- Source extract:
____

Create a dictionary for French language and use it for spell checking

Perfect ! The java libraries used for spelling are all up-to-date? Or, some of them have changed / considered deprecated?

Using the hunspell native code (which comes with LT) is kind of deprecated, although I don’t see it being removed any time soon. If you stick to the morfologik code (which is pure Java) as described in the Wiki, everything should be fine.

1 Like

Can’t find / load main class org.languagetool.dev.SpellDictionaryBuilder

I’ve updated the Wiki page with the latest class name. The parameters might be different, but the class will show its usage when you call it without parameters.

I was looking to my directories… I found org/languagetool but there isn’t a “dev” directory. Maybe for this reason it doesn’t work.

The classes are in the JAR files, so you won’t usually find them directly as files in the file system. The class as given in the wiki should work now.

I’m not a Java expert but this is what it happens:

C:\Users\KP\Desktop\LanguageTool-3.3>java -cp languagetool.jar org.languagetool.
tools.SpellDictionaryBuilder fr_FR C:/Users/KP/Desktop/LanguageTool-3.3/french_d
ict.txt C:/Users/KP/Desktop/LanguageTool-3.3/org/languagetool/resource/fr/french
.info - -o C:/Users/KP/Desktop/LanguageTool-3.3/output.dict
Errore: impossibile trovare o caricare la classe principale org.languagetool.too
ls.SpellDictionaryBuilder

You also need languagetool-tools.jar in your classpath, something like
java -cp languagetool.jar;libs/morfologik-tools.jar …

Please try a recent snapshot from Index of /snapshots/.

1 Like

Now is working but still I can’t create the dictionary file. I think I should put an option + parameter but… Where?

C:\Users\KP\Desktop\LanguageTool>java -cp languagetool.jar org.languagetool.tool
s.SpellDictionaryBuilder fr_FR -i C:/Users/KP/Desktop/LanguageTool/french_dict.t
xt -info org/languagetool/resource/fr/french.info -o C:/Users/KP/Desktop/Languag
eTool/output.dict
Running Morfologik FSACompile.main with these options: [--exit, false, -i, C:\Us
ers\KP\AppData\Local\Temp\SpellDictionaryBuilder257816875475185246.txt, -o, C:\U
sers\KP\Desktop\LanguageTool\output.dict, -f, CFSA2, --overwrite]
Invalid argument: Unknown option: --overwrite

Usage: fsa_compile [options]
  Options:
    --accept-bom
       Accept leading BOM bytes (UTF-8).

____

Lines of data

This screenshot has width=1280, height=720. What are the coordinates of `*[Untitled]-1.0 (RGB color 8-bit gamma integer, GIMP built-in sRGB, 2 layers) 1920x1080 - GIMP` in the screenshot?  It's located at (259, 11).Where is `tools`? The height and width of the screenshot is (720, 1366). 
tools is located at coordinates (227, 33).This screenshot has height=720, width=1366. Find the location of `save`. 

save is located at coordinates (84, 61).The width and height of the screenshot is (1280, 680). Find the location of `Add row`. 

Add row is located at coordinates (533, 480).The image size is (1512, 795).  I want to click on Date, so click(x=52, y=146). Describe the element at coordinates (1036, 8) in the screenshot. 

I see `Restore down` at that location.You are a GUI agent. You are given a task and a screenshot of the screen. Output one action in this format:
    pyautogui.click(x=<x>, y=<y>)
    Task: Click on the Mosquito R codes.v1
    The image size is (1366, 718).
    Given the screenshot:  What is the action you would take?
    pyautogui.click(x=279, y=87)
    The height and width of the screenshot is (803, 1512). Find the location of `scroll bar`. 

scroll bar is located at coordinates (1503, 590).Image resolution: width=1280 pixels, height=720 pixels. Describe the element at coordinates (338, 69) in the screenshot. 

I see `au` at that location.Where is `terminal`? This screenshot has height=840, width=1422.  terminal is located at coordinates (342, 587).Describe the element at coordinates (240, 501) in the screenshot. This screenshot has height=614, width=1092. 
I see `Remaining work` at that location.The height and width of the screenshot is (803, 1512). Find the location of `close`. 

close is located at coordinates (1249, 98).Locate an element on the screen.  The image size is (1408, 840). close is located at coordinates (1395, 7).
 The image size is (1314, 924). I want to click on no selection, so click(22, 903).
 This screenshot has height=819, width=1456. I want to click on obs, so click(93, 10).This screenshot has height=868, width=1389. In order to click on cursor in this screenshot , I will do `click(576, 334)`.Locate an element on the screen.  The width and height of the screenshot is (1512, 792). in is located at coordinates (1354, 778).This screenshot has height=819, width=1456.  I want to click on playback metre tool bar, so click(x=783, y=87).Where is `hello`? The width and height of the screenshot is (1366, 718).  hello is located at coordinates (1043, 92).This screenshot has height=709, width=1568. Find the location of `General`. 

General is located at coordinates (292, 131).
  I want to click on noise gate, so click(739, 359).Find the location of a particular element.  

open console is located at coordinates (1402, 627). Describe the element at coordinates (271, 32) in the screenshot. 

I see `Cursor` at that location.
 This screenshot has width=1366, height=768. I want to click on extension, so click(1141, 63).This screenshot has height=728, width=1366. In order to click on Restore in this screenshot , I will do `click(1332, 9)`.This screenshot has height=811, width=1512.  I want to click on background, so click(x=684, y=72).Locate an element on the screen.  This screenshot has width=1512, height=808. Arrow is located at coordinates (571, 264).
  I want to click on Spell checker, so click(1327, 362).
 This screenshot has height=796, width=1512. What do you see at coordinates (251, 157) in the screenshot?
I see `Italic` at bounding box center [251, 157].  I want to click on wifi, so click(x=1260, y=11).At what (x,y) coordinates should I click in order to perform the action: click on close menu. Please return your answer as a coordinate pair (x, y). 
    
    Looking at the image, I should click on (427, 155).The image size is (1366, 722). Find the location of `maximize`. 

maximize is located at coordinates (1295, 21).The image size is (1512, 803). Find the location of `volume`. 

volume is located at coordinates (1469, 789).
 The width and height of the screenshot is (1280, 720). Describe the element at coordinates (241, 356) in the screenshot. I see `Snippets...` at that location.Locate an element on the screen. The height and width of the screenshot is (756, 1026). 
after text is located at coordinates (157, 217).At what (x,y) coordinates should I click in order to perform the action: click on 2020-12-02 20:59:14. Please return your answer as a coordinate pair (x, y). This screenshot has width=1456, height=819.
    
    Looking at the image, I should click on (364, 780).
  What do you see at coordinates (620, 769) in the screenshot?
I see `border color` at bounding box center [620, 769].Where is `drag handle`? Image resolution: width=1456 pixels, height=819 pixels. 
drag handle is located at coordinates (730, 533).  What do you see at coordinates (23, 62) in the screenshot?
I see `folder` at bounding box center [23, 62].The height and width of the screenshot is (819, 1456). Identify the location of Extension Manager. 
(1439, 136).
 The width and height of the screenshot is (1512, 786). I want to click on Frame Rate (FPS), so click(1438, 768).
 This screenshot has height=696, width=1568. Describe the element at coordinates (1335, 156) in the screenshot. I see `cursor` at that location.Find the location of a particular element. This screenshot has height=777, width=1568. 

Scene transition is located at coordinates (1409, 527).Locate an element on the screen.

____

- Task statement: Transcribe the thread about building a French spelling dictionary, everything from "Create a dictionary" down to "should be fine.".

- Task output:
Create a dictionary for French language and use it for spell checking

Perfect ! The java libraries used for spelling are all up-to-date? Or, some of them have changed / considered deprecated?

Using the hunspell native code (which comes with LT) is kind of deprecated, although I don’t see it being removed any time soon. If you stick to the morfologik code (which is pure Java) as described in the Wiki, everything should be fine.